The incident occurred at the S.D. Cooper Hospital in Monrovia’s Sinkor neighborhood, Tolbert Nyenswah said. The patient, a woman, was transferred to the hospital from a smaller hospital, and staff began treating her before an Ebola test was conducted, Nyenswah said.
The health workers will be under observation for 21 days and will not be coming into work during that period, he said.
“You cannot be under observation and then at the same time go to work to expose people. No way,” he said.
There are now eight patients who have tested positive for Ebola being cared for at treatment centers in Liberia, Nyenswah said. Seven of those are in Monrovia, while another is in the town of Kakata, 35 miles northeast of the capital.
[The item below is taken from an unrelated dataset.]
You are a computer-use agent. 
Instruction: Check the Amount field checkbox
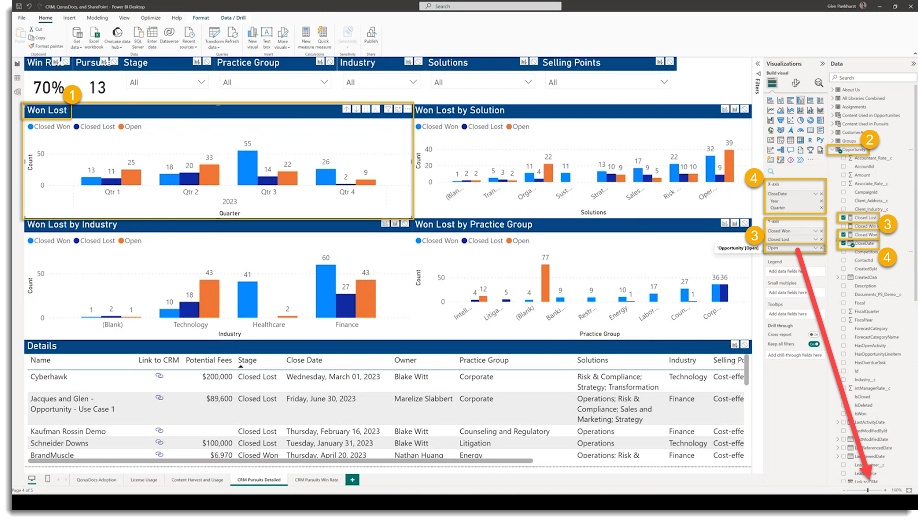click(x=843, y=175)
That total is a far cry from last year when the West African nation was the center of the worst Ebola outbreak in history.
Liberia has recorded more than 9,000 confirmed, suspected and probable Ebola cases and 3,900 deaths, according to the World Health Organization. However, WHO’s most recent update reported only two new cases in the previous week, and schools began reopening earlier this week.
On Friday, President Ellen Johnson Sirleaf ordered officials to lift a curfew put in place six months ago and to reopen the country’s land border crossings.
Sirleaf is preparing to meet with President Barack Obama next week at the White House. In an interview with state radio, she said she hopes to resume overseas travel after months of staying in Liberia and focusing on the outbreak.
“I feel that I can now take a little bit of a break. But that break is also work-related,” she said, noting that she also planned to speak about Ebola at a conference in Brussels in March.